IL MARE NON BAGNA NAPOLI, ANNA MARIA ORTESE (1914-1998)
IL LIBRO
Pubblicato nel 1953 dall’editore Einaudi per iniziativa e con la presentazione di Elio Vittorini, il libro racconta il ritorno dell’autrice nella sua città natale devastata dalla guerra. Anna Maria Ortese era già nota per due raccolte di racconti e per l’attività di giornalista. Collaborava anche con la rivista culturale Sud, a cui faceva capo la nuova leva di intellettuali della rinata sinistra napoletana. Nonostante le frequenti e appassionate dichiarazioni d’amore per la sua città, il libro venne considerato “contro Napoli” perché ne registrava con poca speranza anche il male e le sofferenze estreme. Questa critica finì per pesare come una condanna e convinse la scrittrice ad andarsene per sempre. Decenni dopo, ripresentando il libro, Ortese rievocò le particolari circostanze di quel parto doloroso: alla fine della guerra, dopo lutti e grandi sofferenze personali, ritornare nella sua città aveva voluto dire per lei scontrarsi con una realtà che non le piaceva. Dal disagio che le causava essere testimone del senso di rovina che vedeva ovunque era derivata una personale nevrosi, di cui il libro era stato l’esito cupo e disperato, specchio dell’incapacità di conciliare la propria esigenza metafisica con il lavoro culturale dei colleghi e con la speranza di una rinascita spirituale.

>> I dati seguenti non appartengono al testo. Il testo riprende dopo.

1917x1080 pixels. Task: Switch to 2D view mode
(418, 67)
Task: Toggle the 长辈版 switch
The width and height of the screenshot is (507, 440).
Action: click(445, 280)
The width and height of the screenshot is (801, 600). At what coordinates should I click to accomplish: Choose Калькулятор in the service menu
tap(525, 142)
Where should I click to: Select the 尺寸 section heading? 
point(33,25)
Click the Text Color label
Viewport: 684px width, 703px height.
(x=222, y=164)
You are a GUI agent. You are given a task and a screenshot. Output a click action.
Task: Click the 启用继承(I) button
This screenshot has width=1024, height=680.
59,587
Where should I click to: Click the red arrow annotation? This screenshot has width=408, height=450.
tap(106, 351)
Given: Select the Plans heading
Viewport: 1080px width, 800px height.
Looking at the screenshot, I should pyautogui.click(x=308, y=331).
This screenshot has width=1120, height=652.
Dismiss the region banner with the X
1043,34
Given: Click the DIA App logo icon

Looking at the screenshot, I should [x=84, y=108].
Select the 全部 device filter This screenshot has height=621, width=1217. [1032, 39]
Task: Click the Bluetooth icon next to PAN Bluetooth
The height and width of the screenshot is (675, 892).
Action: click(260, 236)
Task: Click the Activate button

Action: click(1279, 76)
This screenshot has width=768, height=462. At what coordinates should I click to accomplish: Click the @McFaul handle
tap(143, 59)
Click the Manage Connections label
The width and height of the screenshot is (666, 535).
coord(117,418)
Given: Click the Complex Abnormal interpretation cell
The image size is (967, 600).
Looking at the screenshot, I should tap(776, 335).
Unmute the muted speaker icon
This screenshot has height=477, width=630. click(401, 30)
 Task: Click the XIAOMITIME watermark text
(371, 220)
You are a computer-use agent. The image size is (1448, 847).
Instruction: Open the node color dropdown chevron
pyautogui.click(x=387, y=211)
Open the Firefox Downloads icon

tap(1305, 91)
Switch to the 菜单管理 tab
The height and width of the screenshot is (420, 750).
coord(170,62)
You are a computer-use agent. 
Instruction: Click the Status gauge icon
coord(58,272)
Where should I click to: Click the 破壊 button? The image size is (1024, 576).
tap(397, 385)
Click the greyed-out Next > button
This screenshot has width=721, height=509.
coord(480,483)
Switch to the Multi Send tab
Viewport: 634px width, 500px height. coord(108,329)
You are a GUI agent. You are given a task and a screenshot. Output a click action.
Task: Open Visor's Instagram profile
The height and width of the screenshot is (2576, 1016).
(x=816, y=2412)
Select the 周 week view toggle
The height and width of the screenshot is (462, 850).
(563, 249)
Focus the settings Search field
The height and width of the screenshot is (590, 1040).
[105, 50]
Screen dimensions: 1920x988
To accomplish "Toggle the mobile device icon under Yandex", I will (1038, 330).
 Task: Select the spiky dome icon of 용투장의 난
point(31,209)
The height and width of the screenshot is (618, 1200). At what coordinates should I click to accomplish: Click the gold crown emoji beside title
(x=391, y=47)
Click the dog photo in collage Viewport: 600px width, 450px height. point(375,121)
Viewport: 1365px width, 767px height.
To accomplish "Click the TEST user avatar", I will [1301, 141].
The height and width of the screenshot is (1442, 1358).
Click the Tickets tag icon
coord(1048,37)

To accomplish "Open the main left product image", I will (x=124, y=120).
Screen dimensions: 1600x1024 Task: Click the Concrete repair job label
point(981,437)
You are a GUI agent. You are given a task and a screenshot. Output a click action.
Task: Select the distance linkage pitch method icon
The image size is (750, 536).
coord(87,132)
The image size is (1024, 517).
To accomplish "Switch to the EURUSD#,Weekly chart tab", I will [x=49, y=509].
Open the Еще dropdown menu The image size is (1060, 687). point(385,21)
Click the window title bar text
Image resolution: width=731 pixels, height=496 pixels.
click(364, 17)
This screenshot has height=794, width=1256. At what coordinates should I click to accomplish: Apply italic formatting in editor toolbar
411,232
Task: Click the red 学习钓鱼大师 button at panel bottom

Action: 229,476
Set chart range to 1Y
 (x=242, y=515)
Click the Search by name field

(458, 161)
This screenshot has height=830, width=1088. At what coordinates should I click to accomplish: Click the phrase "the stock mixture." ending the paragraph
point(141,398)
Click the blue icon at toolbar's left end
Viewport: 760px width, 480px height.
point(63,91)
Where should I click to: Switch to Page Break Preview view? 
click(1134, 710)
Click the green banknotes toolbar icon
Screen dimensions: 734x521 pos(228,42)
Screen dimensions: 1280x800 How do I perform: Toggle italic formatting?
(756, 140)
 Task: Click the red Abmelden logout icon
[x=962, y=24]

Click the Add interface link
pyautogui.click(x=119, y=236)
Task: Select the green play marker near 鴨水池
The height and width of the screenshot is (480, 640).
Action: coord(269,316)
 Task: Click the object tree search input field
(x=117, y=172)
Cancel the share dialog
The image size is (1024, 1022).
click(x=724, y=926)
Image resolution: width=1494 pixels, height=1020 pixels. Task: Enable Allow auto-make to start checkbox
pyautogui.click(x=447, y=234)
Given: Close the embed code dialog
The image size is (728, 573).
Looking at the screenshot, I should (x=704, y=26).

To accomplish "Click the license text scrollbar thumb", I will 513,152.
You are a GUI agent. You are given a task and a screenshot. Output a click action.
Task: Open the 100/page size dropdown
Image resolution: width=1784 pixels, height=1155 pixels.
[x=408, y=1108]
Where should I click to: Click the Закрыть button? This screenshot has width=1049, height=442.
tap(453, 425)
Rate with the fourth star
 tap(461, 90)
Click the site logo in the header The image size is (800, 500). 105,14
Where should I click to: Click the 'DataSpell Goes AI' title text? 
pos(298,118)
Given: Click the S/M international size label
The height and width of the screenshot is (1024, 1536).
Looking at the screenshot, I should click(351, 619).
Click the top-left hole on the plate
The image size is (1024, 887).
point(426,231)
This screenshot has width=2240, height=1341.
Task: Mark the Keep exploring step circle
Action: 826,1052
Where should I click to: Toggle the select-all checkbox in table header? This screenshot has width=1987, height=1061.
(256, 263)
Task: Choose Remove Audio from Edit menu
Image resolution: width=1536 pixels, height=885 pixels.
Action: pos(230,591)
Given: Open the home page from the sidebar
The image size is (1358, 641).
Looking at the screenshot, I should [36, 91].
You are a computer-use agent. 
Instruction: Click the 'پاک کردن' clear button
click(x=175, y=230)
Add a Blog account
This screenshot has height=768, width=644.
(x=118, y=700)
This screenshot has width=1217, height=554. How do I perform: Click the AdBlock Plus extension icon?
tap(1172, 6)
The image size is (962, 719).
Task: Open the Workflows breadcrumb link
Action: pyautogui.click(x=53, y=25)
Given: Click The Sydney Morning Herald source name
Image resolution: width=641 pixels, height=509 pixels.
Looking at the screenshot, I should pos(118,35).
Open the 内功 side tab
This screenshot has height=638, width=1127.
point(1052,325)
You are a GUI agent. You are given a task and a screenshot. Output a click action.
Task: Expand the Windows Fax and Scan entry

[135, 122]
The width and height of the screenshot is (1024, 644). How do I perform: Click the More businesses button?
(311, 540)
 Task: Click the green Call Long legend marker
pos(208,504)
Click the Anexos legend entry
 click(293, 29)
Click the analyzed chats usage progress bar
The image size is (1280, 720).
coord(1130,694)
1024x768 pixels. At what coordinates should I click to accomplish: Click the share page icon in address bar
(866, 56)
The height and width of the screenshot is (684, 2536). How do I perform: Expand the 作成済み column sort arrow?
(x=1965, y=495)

Genere: racconto realista. Lingua: letteraria, abbastanza facile.
LA TRAMA
Il libro è composto di cinque racconti: i primi due si presentano come classici brani letterari, mentre gli altri tre fingono di essere reportage giornalistici. Tutti ritraggono la vita sociale e cittadina, le condizioni materiali e spirituali di famiglie devastate dalla guerra. L’ultimo, in particolare, ha la forma di un’indagine svolta tra gli intellettuali napoletani dell’epoca a Napoli. Presentati con nome e cognome, senza veli o riguardi, i protagonisti esprimono le loro personali opinioni in quello che oggi si chiamerebbe un “fuori onda” non autorizzato. Molti di loro si offesero e nacque la famosa controversia che portò la scrittrice ad allontanarsi da Napoli e trasferirsi al Nord, dove non smise di scrivere sulla sua città, alla quale dedicò in seguito le sue opere più celebrate.
DAL LIBRO
Era stata una settimana prima, con la zia, da un occhialaio di Via Roma. Là, in quel negozio elegante, pieno di tavoli lucidi e con un riflesso verde, meraviglioso, che pioveva da una tenda, il dottore le aveva misurato la vista, facendole leggere più volte, attraverso certe lenti che poi cambiava, intere colonne di lettere dell’alfabeto, stampate su un cartello, alcune grosse come scatole, altre piccolissime come spilli. “Questa povera figlia è quasi cecata, – aveva detto poi, con una specie di commiserazione, alla zia, – non si deve più togliere le lenti”. E subito, mentre Eugenia, seduta su uno sgabello, e tutta trepidante, aspettava, le aveva applicato sugli occhi un altro paio di lenti col filo di metallo bianco, e le aveva detto: “Ora guarda nella strada”. Eugenia si era alzata in piedi, con le gambe che le tremavano per l’emozione, e non aveva potuto reprimere un piccolo grido di gioia. Sul marciapiede passavano, nitidissime, appena più piccole del normale, tante persone ben vestite: signore con abiti di seta e visi incipriati, giovanotti coi capelli lunghi e il pullover colorato, vecchietti con la barba bianca e le mani rosa appoggiate sul bastone dal pomo d’argento: e, in mezzo alla strada, certe belle automobili che sembravano giocattoli, con la carrozzeria dipinta in rosso o in verde petrolio, tutta luccicante.